If I push through and tough it out I have panic attacks, so I have to understand it and dismantle it from the inside, because it is getter more pervasive. I have been hyperventilating about the new bathroom, for heaven’s sake! Maybe Borders has a book on irrational fear in the elderly.

Practical things: avoid sensationalism, lurid news, thrillers, violence, especially American entertainment-violence. I’ll even go out of my way to avoid bad manners, they upset me too. I can try to avoid acting from fear but that is a mare’s nest because I have a glimmering that cracking hardy got me into this. On the other hand, being honest about my feelings with my nearest and dearest has not been an unmitigated success. Maybe we all live in fear,anxiety and disempowerment, and trigger each other off? Once we lose the illusion of control. Shoot me now.
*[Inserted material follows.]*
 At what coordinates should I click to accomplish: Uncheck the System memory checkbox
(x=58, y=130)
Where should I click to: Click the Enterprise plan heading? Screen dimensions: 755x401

Tuesday, September 04, 2007

More Hawai'i

The Aurigid meteor shower was a fizz though I sat and strained my eyes in the right quadrant. The next evening we drove west hoping to observe the Green Flash, chose a posh hotel with four lagoons and saw a magnificent sunset in lovely company and even with Hawaiian singers and dancers in the background, but no green flash. Pictures will be posted, though the little camera hasn't the right lens for that sort of thing.

On my birthday we snorkelled a glorious reef at Hanauma Bay, so many wonderful fish, a beche de mer, a plaice and hundreds of dazzling colours and sizes of coral and I came home with Baboon Bottom (not enough sunblock for the position I assumed half the day). Even this morning when we went for the Last Swim I looked down and there was a tiny fish snuggling into my bosom, they don't seem to worry about our intentions at all. It reminded me of the hummingbird.

The skylight and new gutters and bathroom wall are all in, so I am content. Tomorrow I will get cracking.

The next time I go to Hawai'i I want to learn to surf properly, on a board.

Saturday, September 01, 2007

Hawai'i

If there is anything more delicious than fresh coconut juice I have yet to find it, and if there is an activity more delightful than bobbing around in mild surf I have yet to do it. The world is a beach.